Students donate 4,800 hours

“We’re still going along with the plan, though we have cancelled a couple of the outside projects,” Maddie said. “I’m scared it will be lightning and no one will want to go.”

She didn’t need to worry. Only four of the 34 planned jobs were cancelled.

Those four will be completed later in the year when SGA members fulfill the commitment during a field trip, Maddie said.

SGA President Sophie Kershner, Garrett, Secretary Megan Ludwig, Treasurer Marley McGrath and council ambassadors Nicole Kent and Bella O’Brien started in August by reviewing last year’s event.

They decided to create a website so those who want students to work on a project could sign up online. Sophie created the website.
“Last year everything was done on paper,” Maddie said. “This is better for the environment.”

Another big change was opening up projects to residents. Last year only businesses could sign up.

One project sent students to demolish a porch.

The football team spread mulch at several sites.

Maddie said at one point during their time outside, the rain picked up and the team became discouraged.

“SGA member Braden Turley used his position as student rep to encourage his 40 teammates to get the job done quickly, then had them picked up early and taken back to the school where they were given gym uniforms while waiting for their clothes to dry,” Maddie said. “This made me really proud because he didn’t wait to be told what to do, but used his best judgment – something the officers have been encouraging all year.”

Not all activities were outside. Several stations were set up in the school. Some made crepe-paper flowers to put on graves at Arlington Cemetery next month.
Interact Club adviser James Koczan led four shifts of students in packaging meals as a part of Rise Against Hunger. The meals will be sent to Haiti.

“We packaged a little over 15,000 meals,” Koczan said. “The meals consist of rice, soy, dehydrated vegetables, and a vitamin pack specifically crafted for individuals suffering from malnutrition.”
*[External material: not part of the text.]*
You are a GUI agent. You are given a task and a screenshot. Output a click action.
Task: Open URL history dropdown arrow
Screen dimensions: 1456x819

The Fluvanna and Fork Union Military Academy (FUMA) Interact Clubs, along with Fluvanna SGA, raised the almost $4,500 it cost to pay for the meal ingredients.
“Approximately 30 FUMA cadets, 100 FCHS students, and several Fluvanna County Rotary members teamed to package the meals on Friday,” Koczan said.
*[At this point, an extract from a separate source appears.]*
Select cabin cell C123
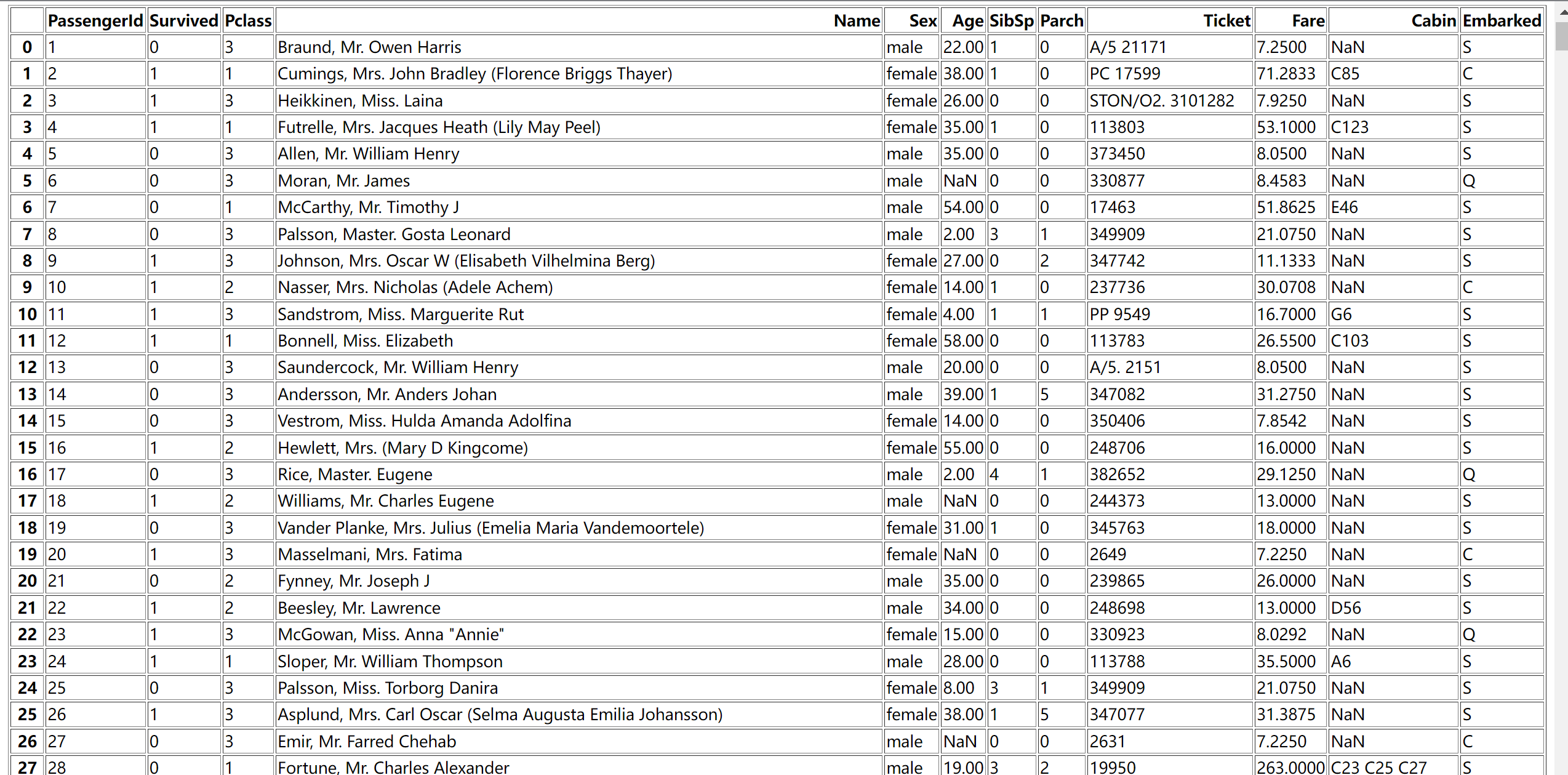The height and width of the screenshot is (775, 1568). tap(1350, 127)
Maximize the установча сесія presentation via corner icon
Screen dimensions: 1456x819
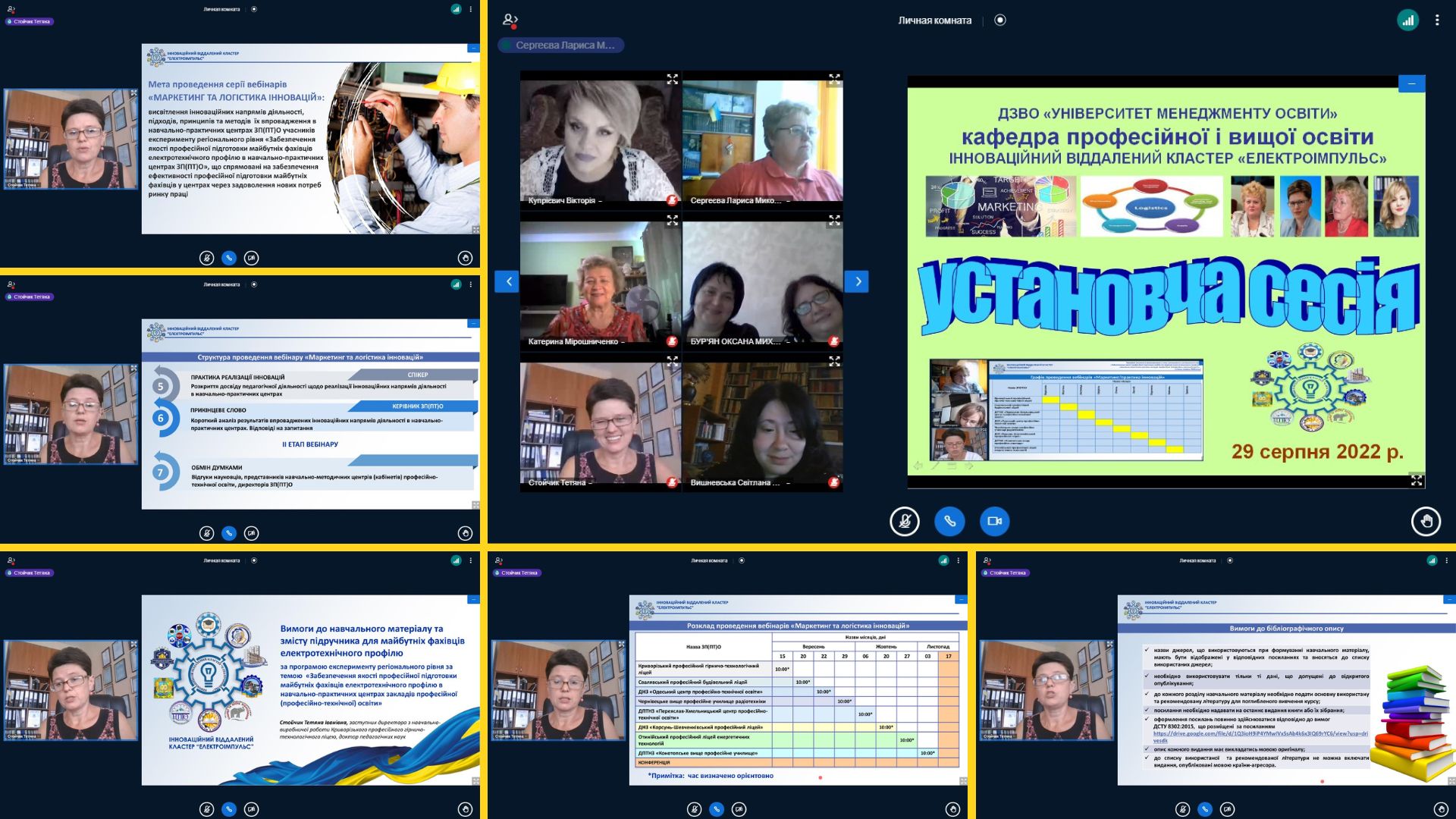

Students also brought in the plastic bags needed for the mats for the homeless, Maddie said.

“We counted how many bags students from each grade brought in. The class with the most bags each day got the spirit stick,” Maddie said. “We’re big on spirit around here.”
Nicole got the idea for making the mats from someone in her church youth council.

“We hand counted 2,730 bags and we had 1,500 left from last year,” Nicole said. “We’ll be cutting them up so they can be turned into yarn and woven into mats.”

Teacher David Small advises SGA and gets high praise from students. After spending so many hours guiding students in their endeavors throughout the day Friday, he helped document the activities using video and still cameras.

At the end of the day, Maddie said she was pleased at the success and the hard work put in by the students.

“Other than teaching the importance of service above self, I think that this event is important because it proves to students…that no matter how young we are or little we feel, if we have ideas we can make them happen,” Maddie said. ”This is my first time being a point person for such a large affair. It has given me a new sense of professionalism and confidence to communicate and work with local business leaders. I can’t wait to see what the stepping stones we’ve laid lead to in the years to come.”